Glam jail officer jailed for sending naughty lingerie pics to violent inmate
Her Honour Judge Sarah Buckingham said one of the devices showed screenshots the defendant had sent to the lag of herself ‘wearing red lingerie and with her breasts exposed’
A female prison guard has been banged up for sending saucy snaps of herself in lingerie to a violent thug she was supposed to be guarding in jail.
Glamorous Heather Pinchbeck, 28, also made series of secret phone calls as well as exchanging text messages with inmate Joseph Hardy, 31, who is thought to have shared the raunchy photos with other lags.

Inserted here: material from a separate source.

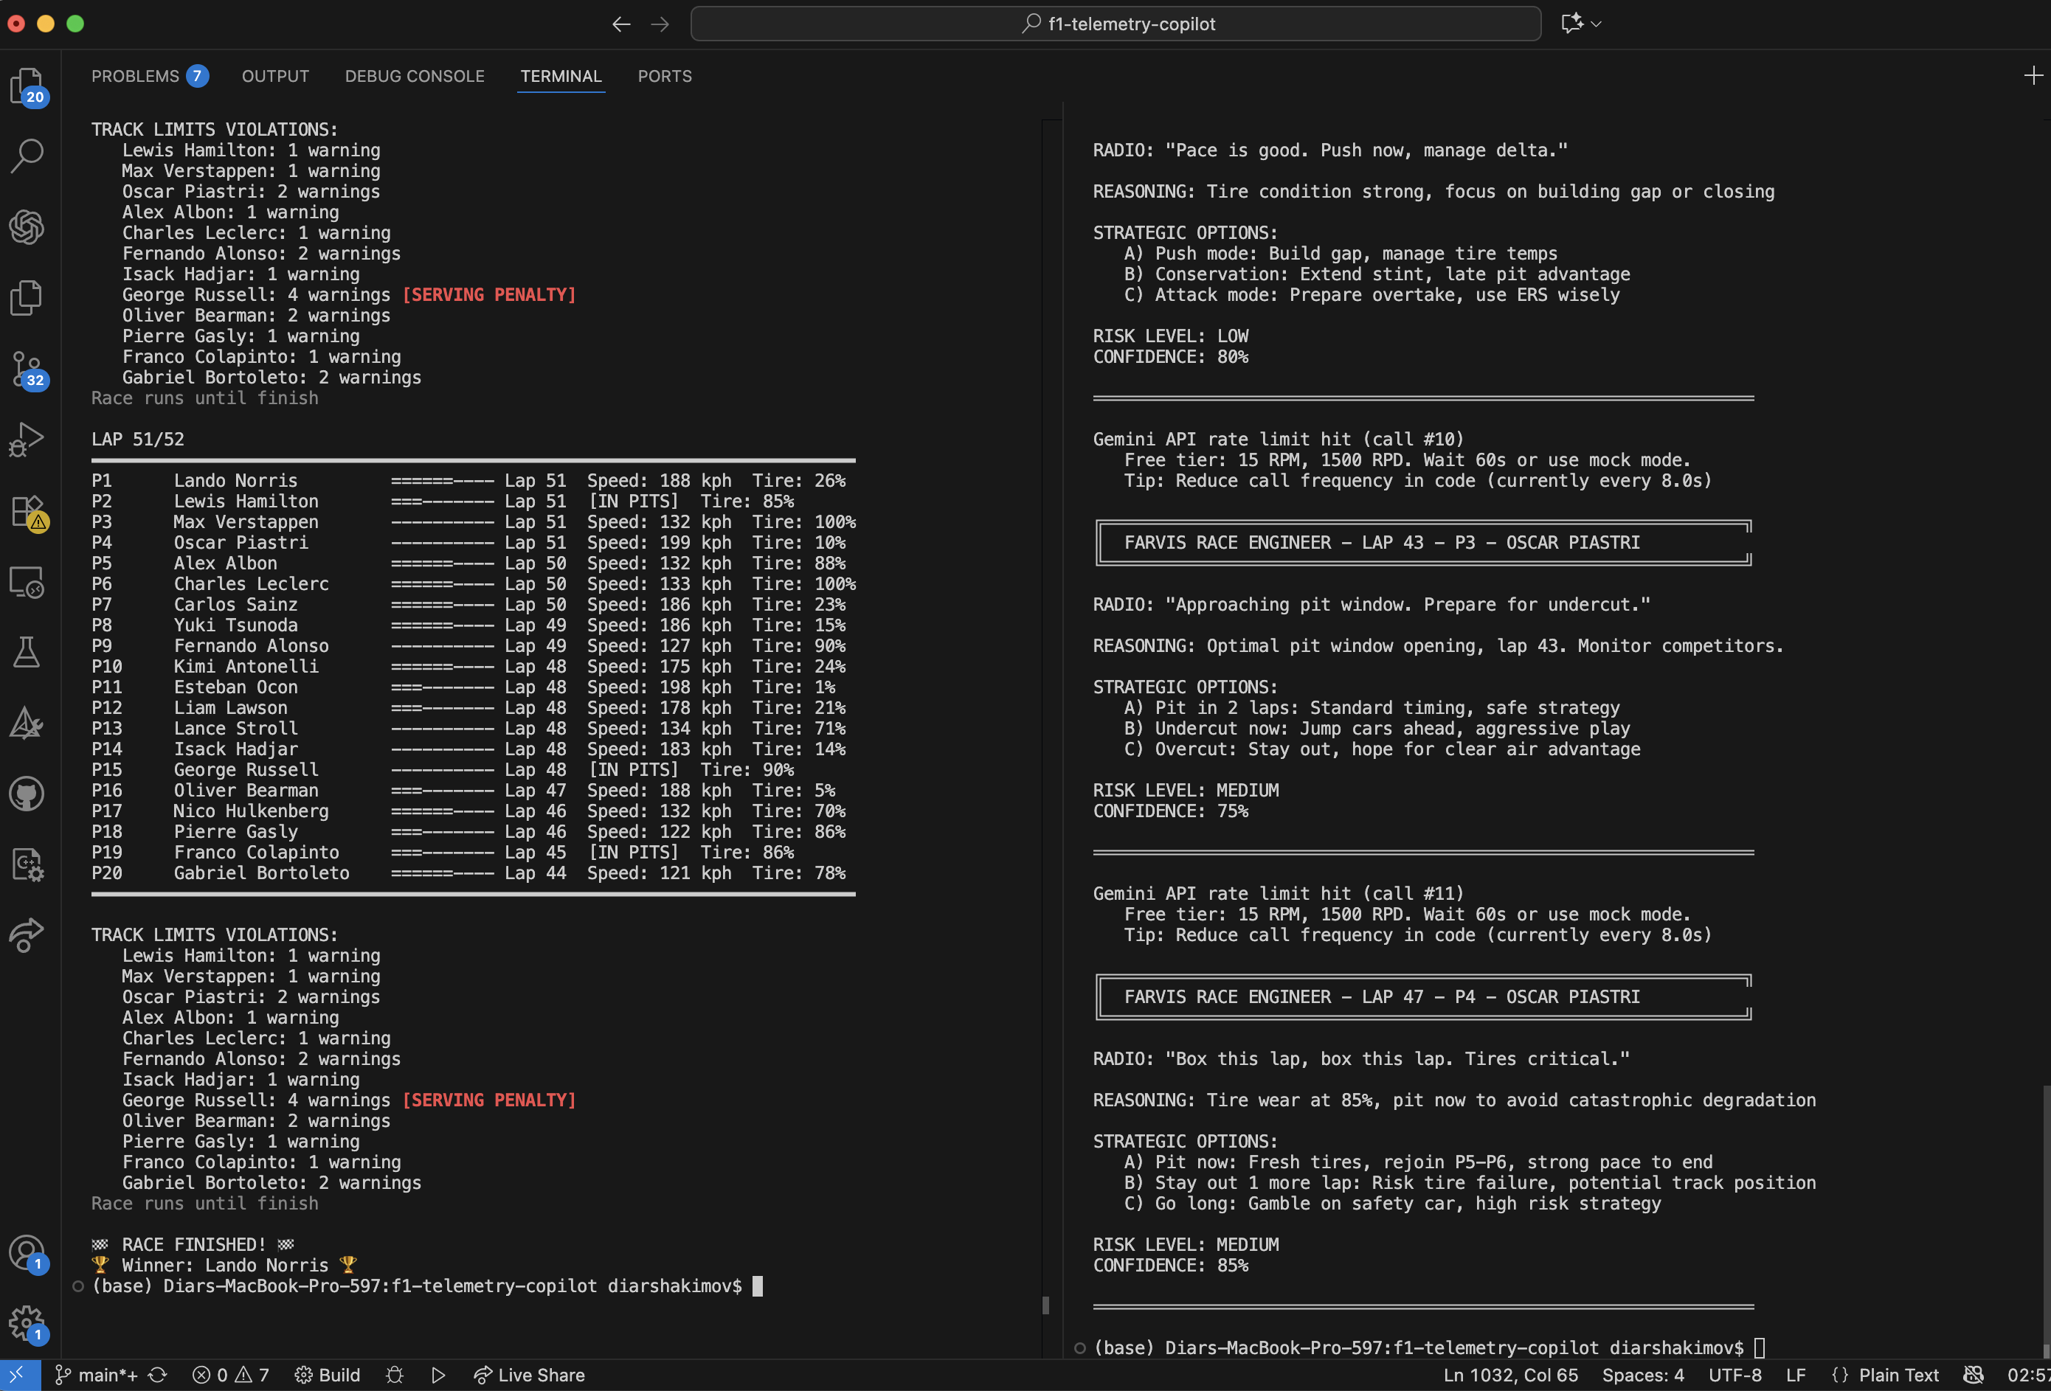Click the Build status bar button
The image size is (2051, 1391).
pyautogui.click(x=327, y=1374)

She had just ended a relationship with an abusive boyfriend when she met Hardy and sent him the pics of herself “with her breasts exposed” while he was locked up at HMP Dovegate, Birmingham Crown Court heard.
The single mother-of-one previously pleaded guilty to misconduct in a public office and was this week jailed for six months by a judge who said “her stupidity” could have put her at “risk of blackmail and exploitation”.

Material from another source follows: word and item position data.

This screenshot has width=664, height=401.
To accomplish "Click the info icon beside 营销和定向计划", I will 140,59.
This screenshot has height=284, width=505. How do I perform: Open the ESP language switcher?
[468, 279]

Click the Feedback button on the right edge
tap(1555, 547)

Pinchbeck was a prison custody officer at the Category B male jail in Uttoxeter, Staffordshire, at the time of the offence in 2023. She was helping guard Hardy, who is serving a 14-year stretch after severing a defenceless man’s left leg in an attack in broad daylight.

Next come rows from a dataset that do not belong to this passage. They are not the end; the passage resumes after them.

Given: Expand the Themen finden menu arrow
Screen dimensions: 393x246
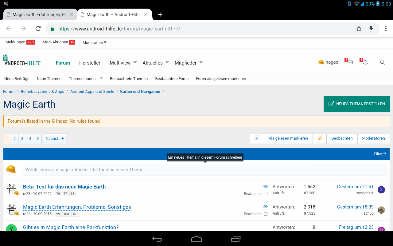Looking at the screenshot, I should 101,78.
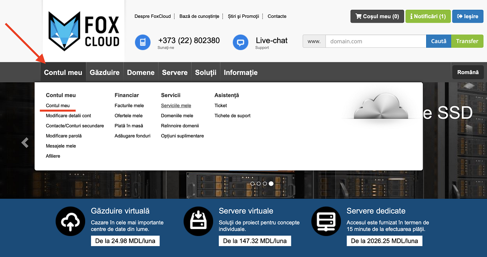Open the Live-chat speech bubble icon
Viewport: 487px width, 257px height.
pos(240,42)
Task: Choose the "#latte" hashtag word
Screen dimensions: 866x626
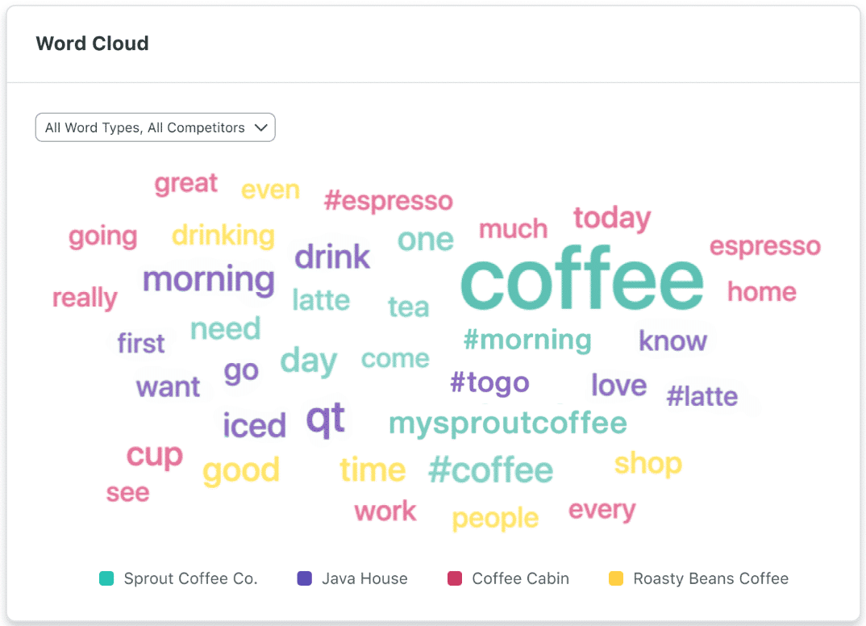Action: click(x=702, y=396)
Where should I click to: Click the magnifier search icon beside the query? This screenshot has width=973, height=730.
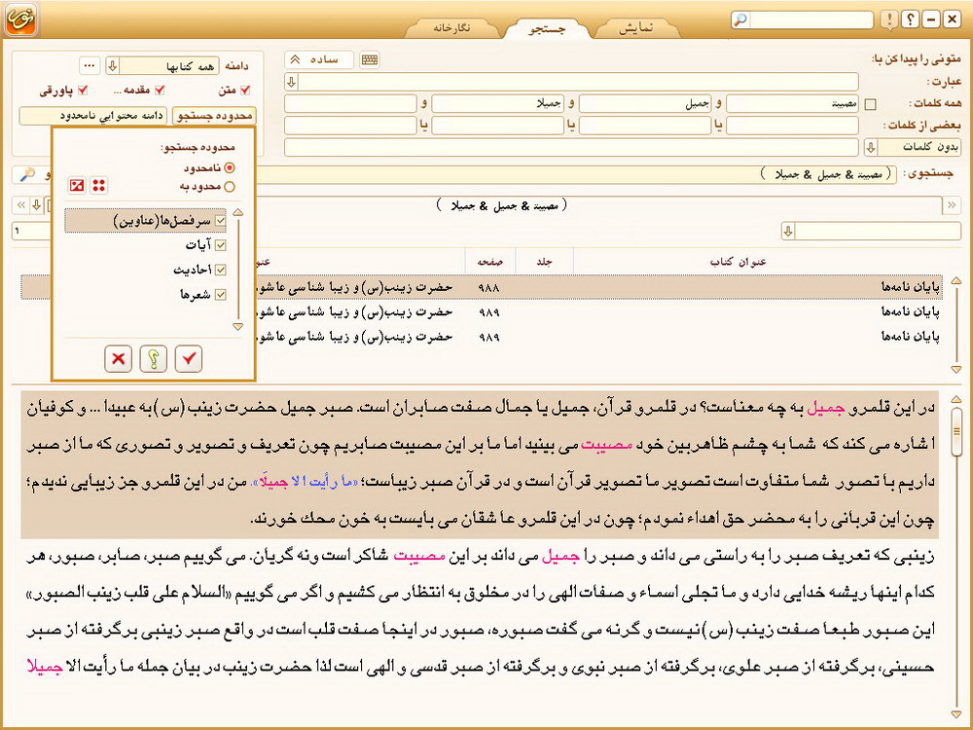click(27, 174)
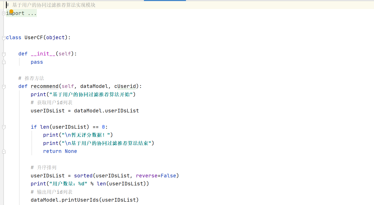The height and width of the screenshot is (205, 374).
Task: Click the fold-end marker near return None
Action: (4, 151)
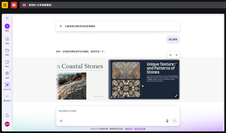Give thumbs up feedback on the response
This screenshot has height=133, width=226.
(x=170, y=55)
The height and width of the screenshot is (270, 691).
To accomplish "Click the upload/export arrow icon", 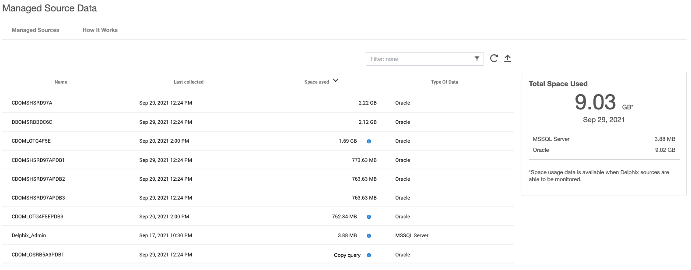I will pos(508,59).

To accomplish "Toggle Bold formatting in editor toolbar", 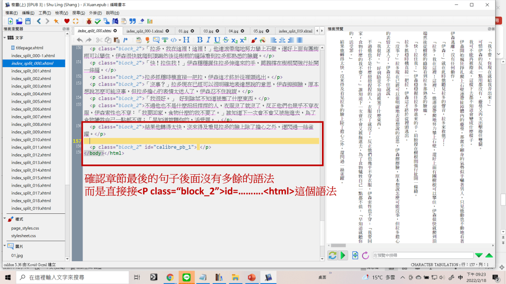I will 200,40.
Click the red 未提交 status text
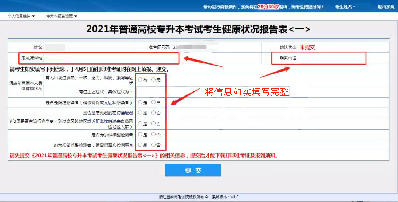The width and height of the screenshot is (398, 202). tap(307, 48)
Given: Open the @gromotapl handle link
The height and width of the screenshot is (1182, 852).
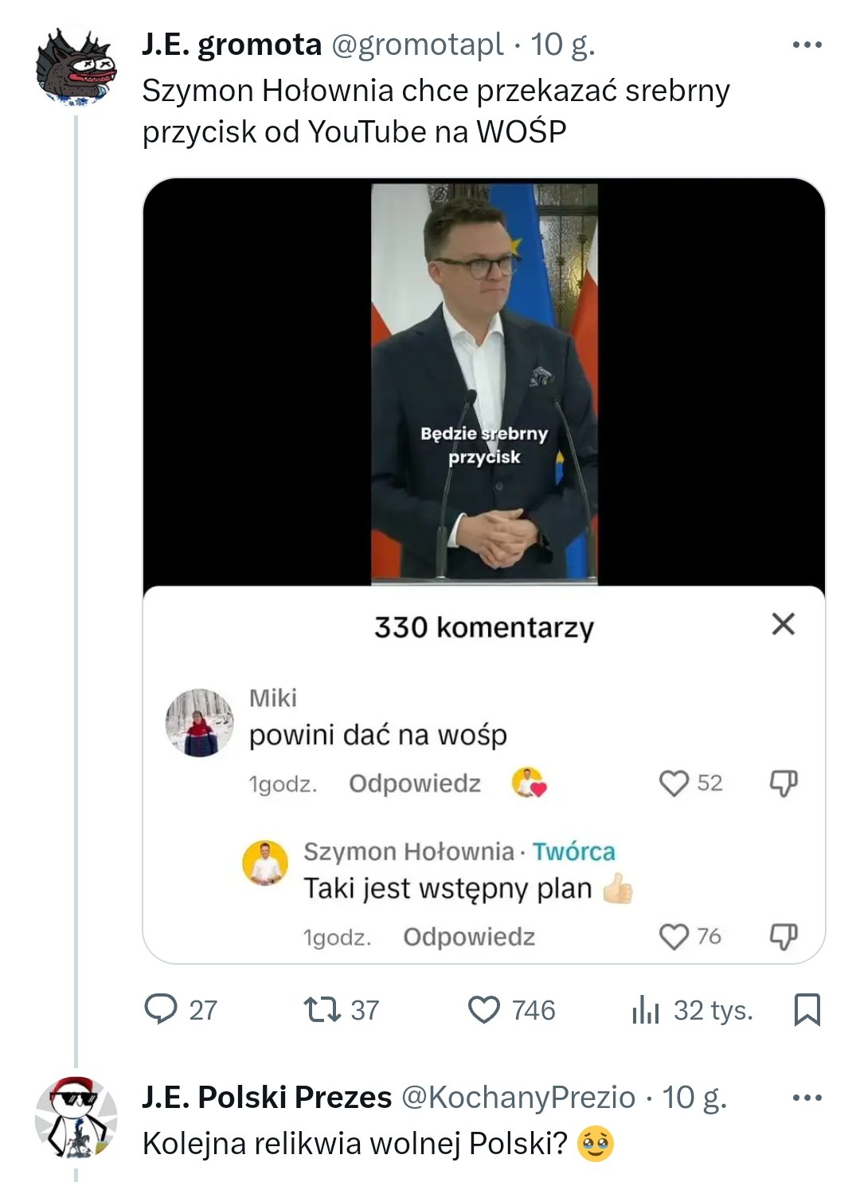Looking at the screenshot, I should 417,45.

Prosecutor Antonie Muller told the court Pinchbeck – who has a four-year-old daughter – had separated from her partner and was feeling “vulnerable” and enjoyed the attention from Hardy, the Daily Mail reports.
Pinchbeck resigned from her job which she had held for ten months, but was not arrested until January 5, 2024, when two phones were recovered.
Her Honour Judge Sarah Buckingham said one of the devices showed screenshots the defendant had sent to Hardy of herself “wearing red lingerie and with her breasts exposed”.
Judge Buckingham told Pinchbeck her actions had “damaged public confidence in the judicial system”, adding: “You let down yourself and your prison colleagues. Your conduct was out of character. You were vulnerable after leaving an abusive relationship.”
She added that it appeared that on the first device “Hardy must have shared it with a fellow prisoner” and that it “may have been passed among the prison population.”
The court was told Pinchbeck had feared a mental breakdown and had sought advice from her doctor. She had written a personal letter of apology to the court, and among supporters in the public gallery was a colleague from her new company.
The court heard she was a single “devoted mother” living with her parents, brother and child at the family home and juggling work and looking after her daughter who was her “main priority”.
The judge praised Pinchbeck for “turning her life around” and “building a brighter and positive future for you and your child”, but told her: “I have no alternative but to impose a custodial sentence of six months. It is not a sentence I pass without careful thought and consideration.”